What the task requires >>
What is needed is an exact transcription of every record below.

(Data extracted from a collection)
++++++++++++++++++++

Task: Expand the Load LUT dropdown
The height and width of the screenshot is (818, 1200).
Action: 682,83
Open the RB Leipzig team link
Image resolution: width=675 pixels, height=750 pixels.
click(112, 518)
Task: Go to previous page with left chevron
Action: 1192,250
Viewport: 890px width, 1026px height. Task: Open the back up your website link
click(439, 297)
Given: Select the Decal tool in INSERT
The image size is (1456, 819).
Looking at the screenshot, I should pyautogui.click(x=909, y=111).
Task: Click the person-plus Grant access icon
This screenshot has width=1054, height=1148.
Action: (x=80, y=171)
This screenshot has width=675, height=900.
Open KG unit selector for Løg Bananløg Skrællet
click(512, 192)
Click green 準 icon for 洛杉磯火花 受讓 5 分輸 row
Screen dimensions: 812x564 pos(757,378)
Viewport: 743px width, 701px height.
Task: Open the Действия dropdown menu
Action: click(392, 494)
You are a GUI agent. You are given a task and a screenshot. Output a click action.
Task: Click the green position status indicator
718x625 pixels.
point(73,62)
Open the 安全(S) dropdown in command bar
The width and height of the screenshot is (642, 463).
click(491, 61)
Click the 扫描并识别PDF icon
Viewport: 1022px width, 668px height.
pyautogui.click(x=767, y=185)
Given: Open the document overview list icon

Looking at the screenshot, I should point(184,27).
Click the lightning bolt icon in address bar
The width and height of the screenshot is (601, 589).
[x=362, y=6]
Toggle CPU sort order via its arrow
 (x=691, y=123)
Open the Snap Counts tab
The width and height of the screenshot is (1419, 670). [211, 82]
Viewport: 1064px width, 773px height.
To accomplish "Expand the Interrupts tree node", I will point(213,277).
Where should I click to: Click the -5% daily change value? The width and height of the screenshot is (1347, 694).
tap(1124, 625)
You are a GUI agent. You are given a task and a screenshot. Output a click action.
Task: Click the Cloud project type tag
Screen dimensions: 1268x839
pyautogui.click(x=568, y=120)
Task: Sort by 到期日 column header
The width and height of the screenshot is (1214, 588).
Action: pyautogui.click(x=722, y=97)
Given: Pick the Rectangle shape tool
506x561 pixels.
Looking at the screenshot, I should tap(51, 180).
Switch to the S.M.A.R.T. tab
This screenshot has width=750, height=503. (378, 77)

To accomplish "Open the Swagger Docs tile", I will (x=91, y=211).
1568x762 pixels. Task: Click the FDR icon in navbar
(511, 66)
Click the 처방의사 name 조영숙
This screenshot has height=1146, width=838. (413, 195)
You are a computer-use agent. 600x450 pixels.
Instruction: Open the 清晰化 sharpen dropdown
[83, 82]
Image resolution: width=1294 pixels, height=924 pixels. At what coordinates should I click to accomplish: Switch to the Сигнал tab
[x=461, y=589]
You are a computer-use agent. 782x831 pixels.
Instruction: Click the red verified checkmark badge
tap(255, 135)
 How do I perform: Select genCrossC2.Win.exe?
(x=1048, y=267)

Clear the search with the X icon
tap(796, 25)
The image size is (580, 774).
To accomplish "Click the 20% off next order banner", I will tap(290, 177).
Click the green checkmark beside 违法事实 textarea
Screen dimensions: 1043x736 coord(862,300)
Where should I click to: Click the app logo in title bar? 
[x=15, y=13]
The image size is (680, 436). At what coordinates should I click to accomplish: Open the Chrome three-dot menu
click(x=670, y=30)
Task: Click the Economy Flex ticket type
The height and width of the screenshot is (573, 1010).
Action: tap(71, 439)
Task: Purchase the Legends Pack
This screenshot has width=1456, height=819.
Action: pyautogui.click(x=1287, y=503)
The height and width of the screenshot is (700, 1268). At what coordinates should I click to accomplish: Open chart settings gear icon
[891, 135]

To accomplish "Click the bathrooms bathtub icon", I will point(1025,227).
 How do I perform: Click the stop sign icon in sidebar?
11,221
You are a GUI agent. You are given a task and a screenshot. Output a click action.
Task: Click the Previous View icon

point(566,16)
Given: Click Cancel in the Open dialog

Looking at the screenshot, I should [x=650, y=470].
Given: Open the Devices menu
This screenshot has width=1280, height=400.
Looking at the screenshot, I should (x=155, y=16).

++++++++++++++++++++

Exercise answer >>
Task: Expand the Load LUT dropdown
The height and width of the screenshot is (818, 1200).
Action: 682,83
Open the RB Leipzig team link
Image resolution: width=675 pixels, height=750 pixels.
click(112, 518)
Task: Go to previous page with left chevron
Action: 1192,250
Viewport: 890px width, 1026px height. Task: Open the back up your website link
click(439, 297)
Given: Select the Decal tool in INSERT
The image size is (1456, 819).
Looking at the screenshot, I should pyautogui.click(x=909, y=111).
Task: Click the person-plus Grant access icon
This screenshot has width=1054, height=1148.
Action: (x=80, y=171)
This screenshot has width=675, height=900.
Open KG unit selector for Løg Bananløg Skrællet
click(512, 192)
Click green 準 icon for 洛杉磯火花 受讓 5 分輸 row
Screen dimensions: 812x564 pos(757,378)
Viewport: 743px width, 701px height.
Task: Open the Действия dropdown menu
Action: click(392, 494)
You are a GUI agent. You are given a task and a screenshot. Output a click action.
Task: Click the green position status indicator
718x625 pixels.
point(73,62)
Open the 安全(S) dropdown in command bar
The width and height of the screenshot is (642, 463).
click(491, 61)
Click the 扫描并识别PDF icon
Viewport: 1022px width, 668px height.
pyautogui.click(x=767, y=185)
Given: Open the document overview list icon

Looking at the screenshot, I should point(184,27).
Click the lightning bolt icon in address bar
The width and height of the screenshot is (601, 589).
[x=362, y=6]
Toggle CPU sort order via its arrow
 (x=691, y=123)
Open the Snap Counts tab
The width and height of the screenshot is (1419, 670). [211, 82]
Viewport: 1064px width, 773px height.
To accomplish "Expand the Interrupts tree node", I will point(213,277).
Where should I click to: Click the -5% daily change value? The width and height of the screenshot is (1347, 694).
tap(1124, 625)
You are a GUI agent. You are given a task and a screenshot. Output a click action.
Task: Click the Cloud project type tag
Screen dimensions: 1268x839
pyautogui.click(x=568, y=120)
Task: Sort by 到期日 column header
The width and height of the screenshot is (1214, 588).
Action: pyautogui.click(x=722, y=97)
Given: Pick the Rectangle shape tool
506x561 pixels.
Looking at the screenshot, I should tap(51, 180).
Switch to the S.M.A.R.T. tab
This screenshot has width=750, height=503. (378, 77)

To accomplish "Open the Swagger Docs tile", I will (x=91, y=211).
1568x762 pixels. Task: Click the FDR icon in navbar
(511, 66)
Click the 처방의사 name 조영숙
This screenshot has height=1146, width=838. (413, 195)
You are a computer-use agent. 600x450 pixels.
Instruction: Open the 清晰化 sharpen dropdown
[83, 82]
Image resolution: width=1294 pixels, height=924 pixels. At what coordinates should I click to accomplish: Switch to the Сигнал tab
[x=461, y=589]
You are a computer-use agent. 782x831 pixels.
Instruction: Click the red verified checkmark badge
tap(255, 135)
 How do I perform: Select genCrossC2.Win.exe?
(x=1048, y=267)

Clear the search with the X icon
tap(796, 25)
The image size is (580, 774).
To accomplish "Click the 20% off next order banner", I will tap(290, 177).
Click the green checkmark beside 违法事实 textarea
Screen dimensions: 1043x736 coord(862,300)
Where should I click to: Click the app logo in title bar? 
[x=15, y=13]
The image size is (680, 436). At what coordinates should I click to accomplish: Open the Chrome three-dot menu
click(x=670, y=30)
Task: Click the Economy Flex ticket type
The height and width of the screenshot is (573, 1010).
Action: tap(71, 439)
Task: Purchase the Legends Pack
This screenshot has width=1456, height=819.
Action: pyautogui.click(x=1287, y=503)
The height and width of the screenshot is (700, 1268). At what coordinates should I click to accomplish: Open chart settings gear icon
[891, 135]

To accomplish "Click the bathrooms bathtub icon", I will point(1025,227).
 How do I perform: Click the stop sign icon in sidebar?
11,221
You are a GUI agent. You are given a task and a screenshot. Output a click action.
Task: Click the Previous View icon

point(566,16)
Given: Click Cancel in the Open dialog

Looking at the screenshot, I should [x=650, y=470].
Given: Open the Devices menu
This screenshot has width=1280, height=400.
Looking at the screenshot, I should (x=155, y=16).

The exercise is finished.